*Texto mostrado*.
+---+

Jerez

Perdidos

Por una vez, abandono las cosas materiales para buscar otras nuevas. Son también materiales, en el fondo. En verdad, un viaje es esto. Un viaje es abandonar cosas y sustituirlas por otras, menos gastadas. Es un huir de una parte de lo que somos, que suele ser nuestra parte más llamativa, la más pública, la más conocida por los conocidos, la más trillada -agropecuariamente hablando.

Las cosas materiales, las que tocamos y miramos, no pueden sustituirse por cosas espirituales. El espíritu puede elevarlas, pero no por ello se transforman, no dejan de ser materiales. Es su cariz extraordinario, su excepcionalidad, el no ser habituales, sino extrañas a nuestra rutina, lo que nos hace exaltarlas, encumbrarlas hasta un lugar que quizás no merecen. En realidad, un viaje es una mentira placentera y consentida. Nos llevan a otorgarle importancia, posiblemente, a aquellas cosas que no la poseen.

En realidad, la rutina nos hace seres de costumbres. De la misma manera que el hombre está licuado, quiero decir, que es agua en un setenta por ciento, el hombre está hecho de rutina, al menos, en un noventa por ciento. Las costumbres acaban por caracterizarnos, por colonizarnos, por convertirnos a sus creencias, por alfabetizarnos en su propia lengua, por borrar aquella parte de nosotros que nadie ve, ni siquiera nosotros mismos. Se vale del tiempo, del trabajo, de la hipoteca, de la familia, de las obligaciones diarias. La vida que vivimos se nos impone, o uno se la impone, día a día y a diario. Pero siempre queda un resto, un recodo, un espacio frágil, accidental, instantáneo, que se abre a la luz en los viajes.

+---+

Entradas de datos guardadas
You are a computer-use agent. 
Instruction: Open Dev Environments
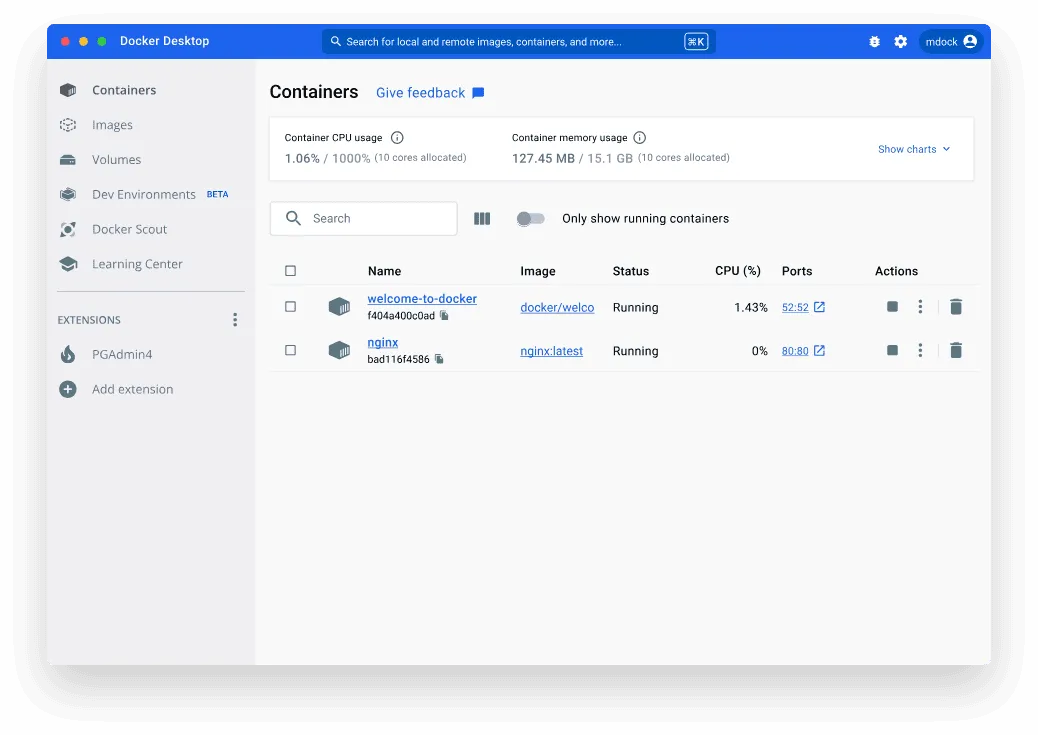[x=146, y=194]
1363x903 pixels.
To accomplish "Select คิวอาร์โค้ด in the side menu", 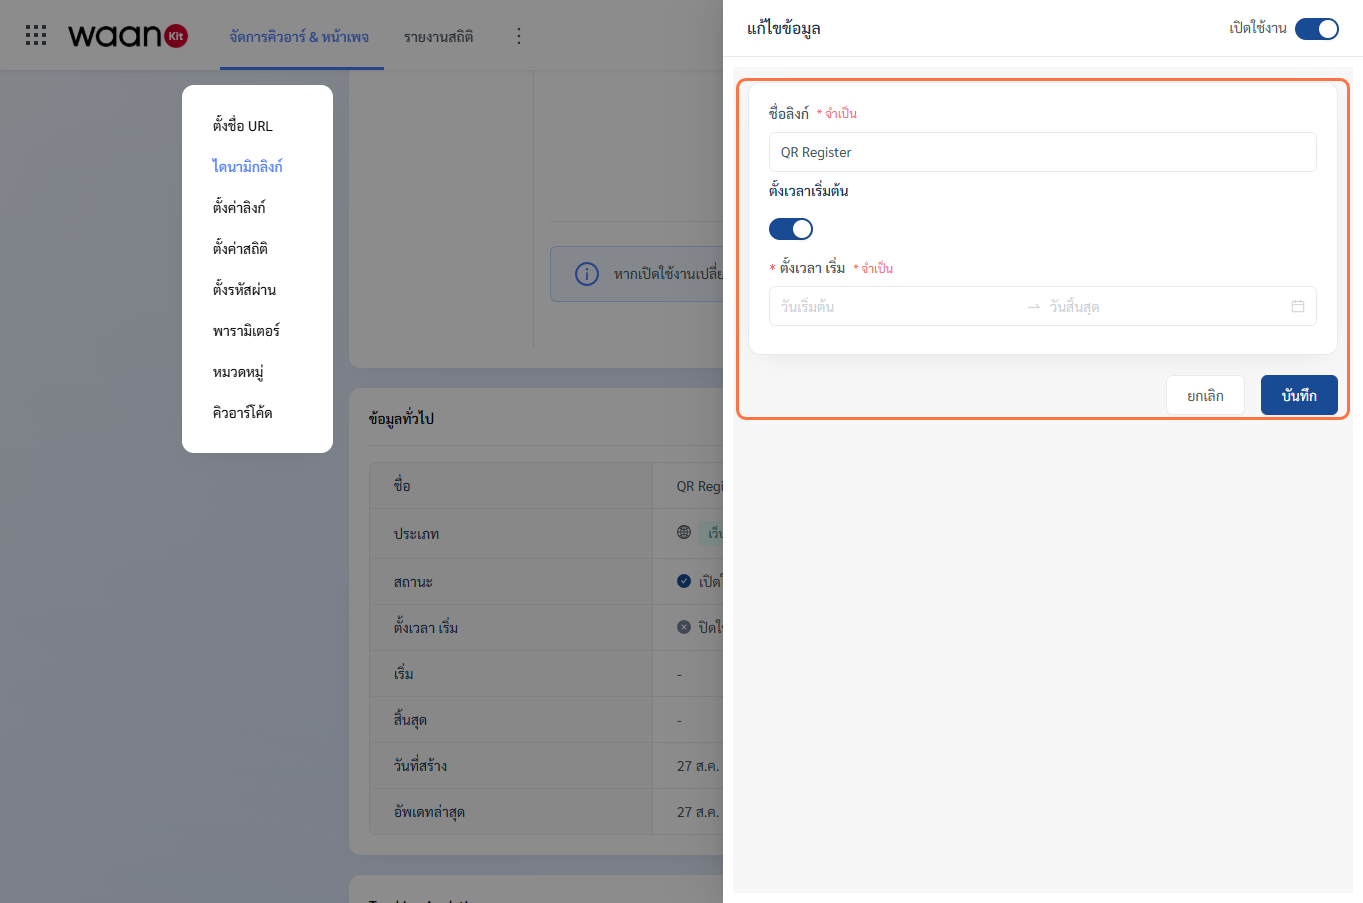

+---+

*Tareas del ejercicio*.
1. Enumera todo lo que, según el texto sobre los viajes, las costumbres acaban por hacer con nosotros.
2. Retoma el texto sobre los viajes y continúalo a partir de su última frase.

*Resultados por tarea*.
1.
- Caracterizarnos
- Colonizarnos
- Convertirnos a sus creencias
- Alfabetizarnos en su propia lengua
- Borrar aquella parte de nosotros que nadie ve, ni siquiera nosotros mismos

2.
Un viaje es la disco que frecuenta una drac cuin sin plataformas, que se maquilla sólo dos o tres veces al año. Un viaje es cambiarnos por la vida de otra persona, por la de nuestro yo oculto, por unos días, por un período corto. Es no querer encontrarse, un olvidarse de sí. Un viaje es cuestión de uno, a lo sumo de dos. Es un puro acto de individualismo. No puede contener visitas guiadas con banderitas, ni menús turísticos, ni excursiones en grupo, ni camarotes en lata, ni medias pensiones, si no se quiere correr el peligro de caer en la vulgaridad y de depender del Peloponeso. Un viaje es perderse en una compañía no superior a la unidad. Es perderse en el campo y en las piedras de las catedrales, y entre el gentío de los mercados, y en las tiendas de alta costura italiana. Es perderse en unos ojos verdes y sin plano de carreteras. Es probar un vino rojo en una pequeña bodega de Carmignano. Es ver el ritual del maquillaje, de la belleza, por la mañana. Es observar, en la habitación de hotel, un desfile femenino e indeciso de conjuntos, sin pensar en el trabajo, aplacado, disciplinado, en calma. Es correr para no perder un avión (de ida). Es cenar en Artimino, ese pueblo etrusco sin habitantes apenas, casi deshabitado, en la colina de la Toscana donde los Médici levantaron su residencia de primavera.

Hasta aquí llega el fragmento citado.